I know that is currently possible to download objects by byte range in Google Cloud Storage buckets.
const options = {
destination: destFileName,
start: startByte,
end: endByte,
};
await storage.bucket(bucketName).file(fileName).download(options);
However, I would need to read by line as the files I deal with are *.csv
:
await storage
.bucket(bucketName)
.file(fileName)
.download({ destination: '', lineStart: number, lineEnd: number });
I couldn't find any API for it, could anyone advise on how to achieve the desired behaviour?
You could not read a file line by line directly from Cloud Storage, as it stores them as objects , as shown on this answer:
The string you read from Google Storage is a string representation of a multipart form. It contains not only the uploaded file contents but also some metadata.
To read the file line by line as desired, I suggest loading it onto a variable and then parse the variable as needed.
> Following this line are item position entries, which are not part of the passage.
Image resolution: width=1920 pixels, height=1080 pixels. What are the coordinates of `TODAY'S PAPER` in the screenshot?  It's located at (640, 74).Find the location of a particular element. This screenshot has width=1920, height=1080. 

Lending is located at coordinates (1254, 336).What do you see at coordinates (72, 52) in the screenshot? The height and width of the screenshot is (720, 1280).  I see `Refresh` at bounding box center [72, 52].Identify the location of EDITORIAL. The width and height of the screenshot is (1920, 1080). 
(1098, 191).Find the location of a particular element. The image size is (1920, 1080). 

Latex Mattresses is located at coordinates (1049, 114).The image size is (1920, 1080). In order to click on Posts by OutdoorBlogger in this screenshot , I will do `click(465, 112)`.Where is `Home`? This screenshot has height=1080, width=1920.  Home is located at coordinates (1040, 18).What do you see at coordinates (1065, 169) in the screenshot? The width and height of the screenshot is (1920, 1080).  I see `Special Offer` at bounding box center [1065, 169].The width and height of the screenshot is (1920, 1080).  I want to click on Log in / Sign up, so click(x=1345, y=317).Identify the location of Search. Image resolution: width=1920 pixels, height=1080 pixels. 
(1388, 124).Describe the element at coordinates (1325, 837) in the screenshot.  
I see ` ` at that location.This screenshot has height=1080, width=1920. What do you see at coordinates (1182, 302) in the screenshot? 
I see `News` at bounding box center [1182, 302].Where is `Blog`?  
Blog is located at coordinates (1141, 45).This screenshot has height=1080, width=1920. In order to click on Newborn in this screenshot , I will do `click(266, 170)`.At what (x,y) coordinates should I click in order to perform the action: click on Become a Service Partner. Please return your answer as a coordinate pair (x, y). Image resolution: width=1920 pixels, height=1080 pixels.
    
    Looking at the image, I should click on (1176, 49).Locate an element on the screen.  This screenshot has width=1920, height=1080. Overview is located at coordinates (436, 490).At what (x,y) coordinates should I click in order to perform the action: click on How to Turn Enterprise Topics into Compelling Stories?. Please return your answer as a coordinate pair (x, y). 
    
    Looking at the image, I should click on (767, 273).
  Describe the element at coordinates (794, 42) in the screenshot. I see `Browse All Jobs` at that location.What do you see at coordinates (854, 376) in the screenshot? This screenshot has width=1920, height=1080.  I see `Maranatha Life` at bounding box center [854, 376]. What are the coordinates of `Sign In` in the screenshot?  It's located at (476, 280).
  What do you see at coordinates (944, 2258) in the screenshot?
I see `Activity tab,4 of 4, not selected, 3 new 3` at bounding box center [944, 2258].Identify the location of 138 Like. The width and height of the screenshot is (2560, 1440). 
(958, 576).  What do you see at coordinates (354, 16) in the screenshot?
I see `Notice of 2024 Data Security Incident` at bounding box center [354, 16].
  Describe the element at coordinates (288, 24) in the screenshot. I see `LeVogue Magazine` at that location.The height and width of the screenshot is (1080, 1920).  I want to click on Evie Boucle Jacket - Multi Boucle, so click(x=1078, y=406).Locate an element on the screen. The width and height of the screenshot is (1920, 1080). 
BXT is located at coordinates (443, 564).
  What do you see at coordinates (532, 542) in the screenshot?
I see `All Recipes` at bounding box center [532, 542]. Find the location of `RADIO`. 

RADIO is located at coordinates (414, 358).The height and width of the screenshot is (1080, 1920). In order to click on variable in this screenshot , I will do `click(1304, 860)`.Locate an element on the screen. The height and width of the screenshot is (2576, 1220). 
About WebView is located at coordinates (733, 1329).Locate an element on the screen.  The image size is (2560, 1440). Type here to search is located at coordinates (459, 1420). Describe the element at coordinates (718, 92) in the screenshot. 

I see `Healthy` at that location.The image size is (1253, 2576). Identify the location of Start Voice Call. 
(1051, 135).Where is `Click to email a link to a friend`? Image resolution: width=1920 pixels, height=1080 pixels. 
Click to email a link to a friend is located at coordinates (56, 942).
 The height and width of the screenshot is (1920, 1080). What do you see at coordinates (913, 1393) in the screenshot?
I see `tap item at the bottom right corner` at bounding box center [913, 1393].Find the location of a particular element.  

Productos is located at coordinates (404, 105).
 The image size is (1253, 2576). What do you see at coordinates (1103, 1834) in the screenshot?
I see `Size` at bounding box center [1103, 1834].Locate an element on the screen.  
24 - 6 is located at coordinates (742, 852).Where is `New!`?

You could use the sample code provided on this answer:
const { Storage } = require("@google-cloud/storage");
const storage = new Storage();
//Read file from Storage
var downloadedFile = storage
.bucket(bucketName)
.file(fileName)
.createReadStream();
// Concat Data
let fileBuffer = "";
downloadedFile
.on("data", function (data) {
fileBuffer += data;
})
.on("end", function () {
// CSV file data
//console.log(fileBuffer);
//Parse data using new line character as delimiter
var rows;
Papa.parse(fileBuffer, {
header: false,
delimiter: "\n",
complete: function (results) {
// Shows the parsed data on console
console.log("Finished:", results.data);
rows = results.data;
},
});
To parse the data, you could use a library like PapaParse as shown on this tutorial.